In a story spanning five decades, Last Night in Twisted River — John Irving's twelfth novel — depicts the recent half-century in the United States as a living replica of Coos County, where lethal hatreds were generally permitted to run their course.
From the novel's taut opening sentence — The young Canadian, who could not have been more than fifteen, had hesitated too long — to its elegiac final chapter, Last Night in Twisted River is written with the historical authenticity and emotional authority of The Cider House Rules and A Prayer for Owen Meany. It is also as violent and disturbing a story as John Irving's breakthrough bestseller, The World According to Garp.
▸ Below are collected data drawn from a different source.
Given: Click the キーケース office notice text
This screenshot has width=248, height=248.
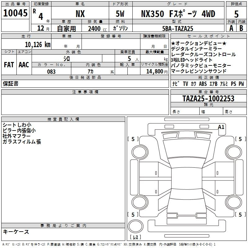Looking at the screenshot, I should 16,232.
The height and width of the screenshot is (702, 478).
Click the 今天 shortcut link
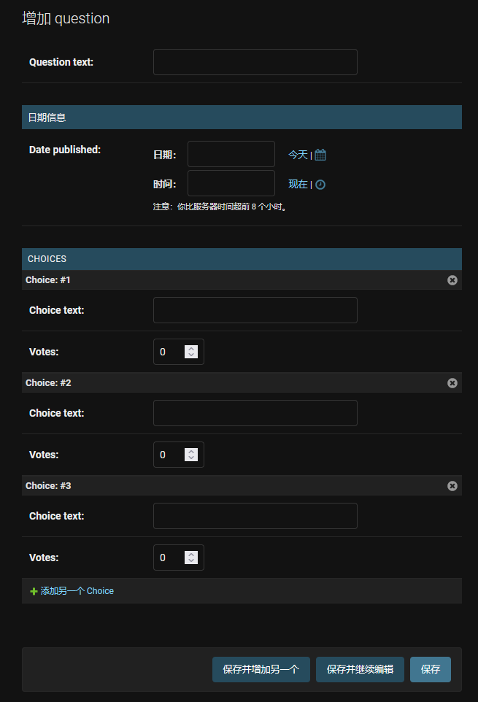pyautogui.click(x=298, y=155)
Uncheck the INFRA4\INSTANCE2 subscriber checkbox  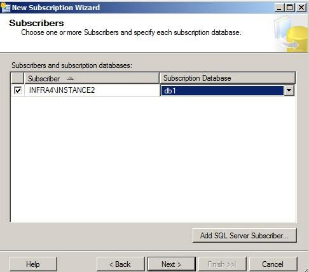click(x=18, y=90)
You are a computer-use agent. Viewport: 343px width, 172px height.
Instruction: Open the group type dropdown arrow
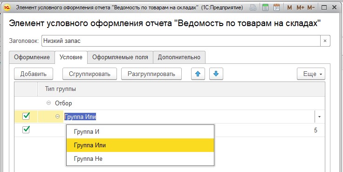(x=319, y=117)
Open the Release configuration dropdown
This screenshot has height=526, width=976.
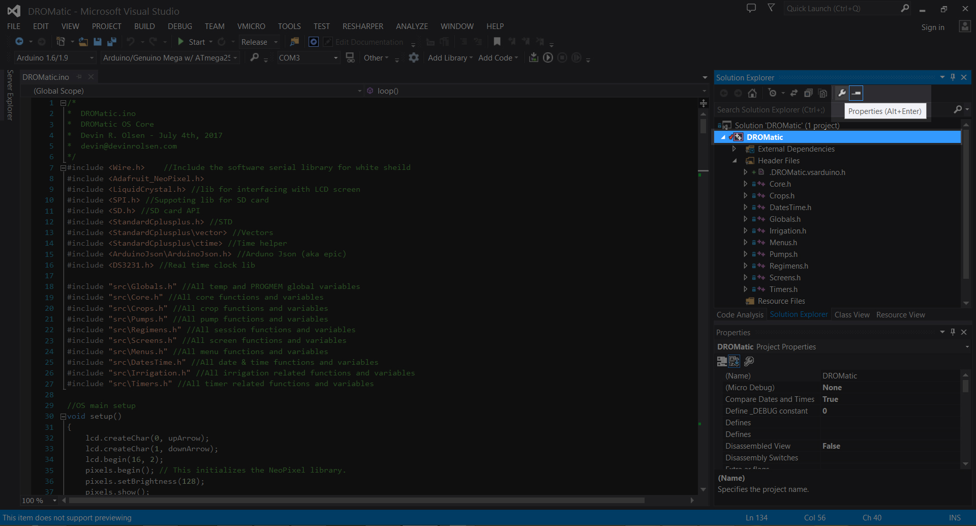pyautogui.click(x=260, y=42)
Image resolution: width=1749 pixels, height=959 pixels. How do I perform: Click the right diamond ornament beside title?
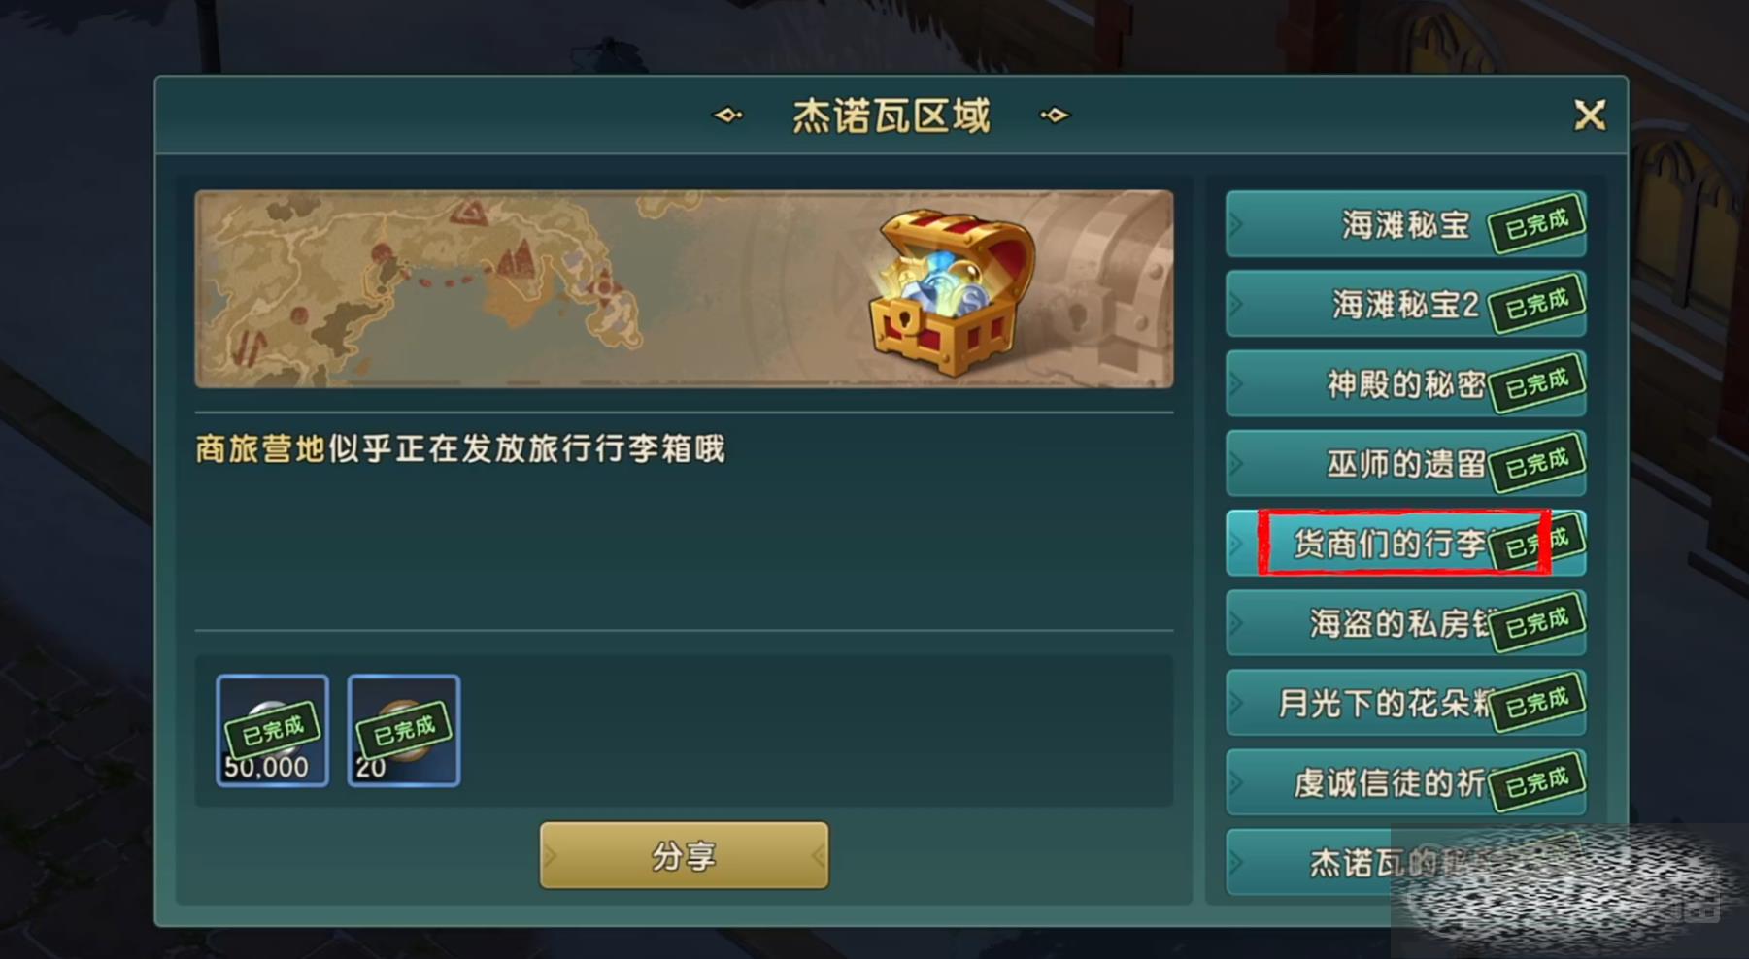[x=1054, y=116]
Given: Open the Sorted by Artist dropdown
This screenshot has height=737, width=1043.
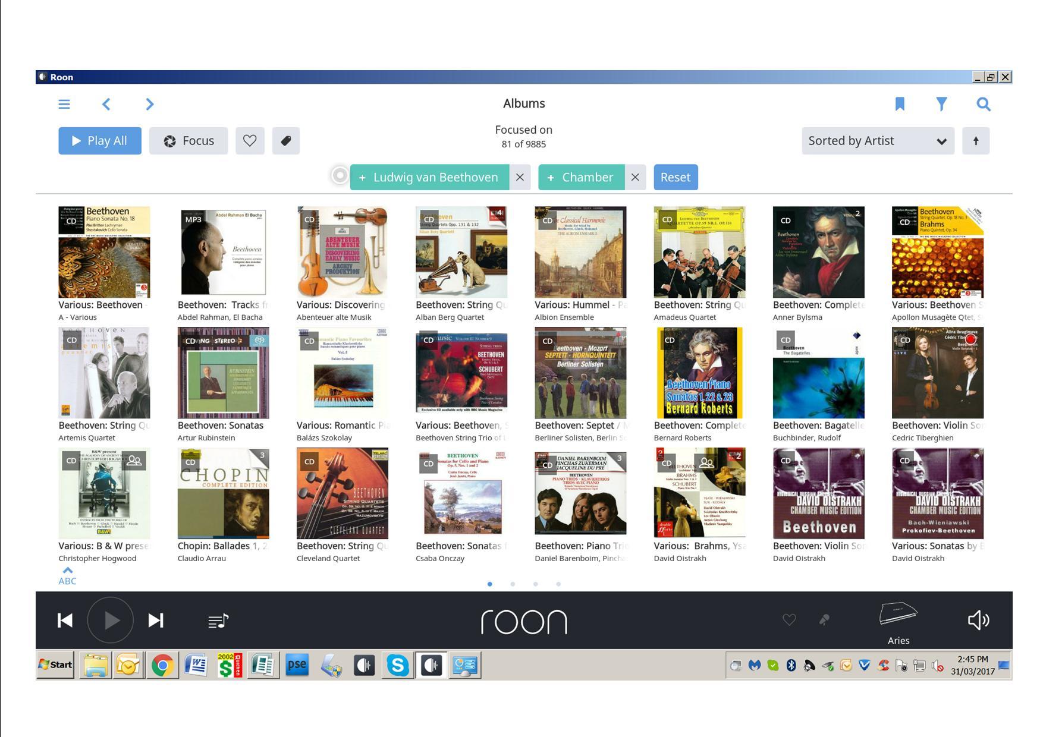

What further distinguishes Last Night in Twisted River is the author's unmistakable voice — the inimitable voice of an accomplished storyteller. Near the end of this moving novel, John Irving writes: "We don't always have a choice how we get to know one another. Sometimes, people fall into our lives cleanly — as if out of the sky, or as if there were a direct flight from Heaven to Earth — the same sudden way we lose people, who once seemed they would always be part of our lives."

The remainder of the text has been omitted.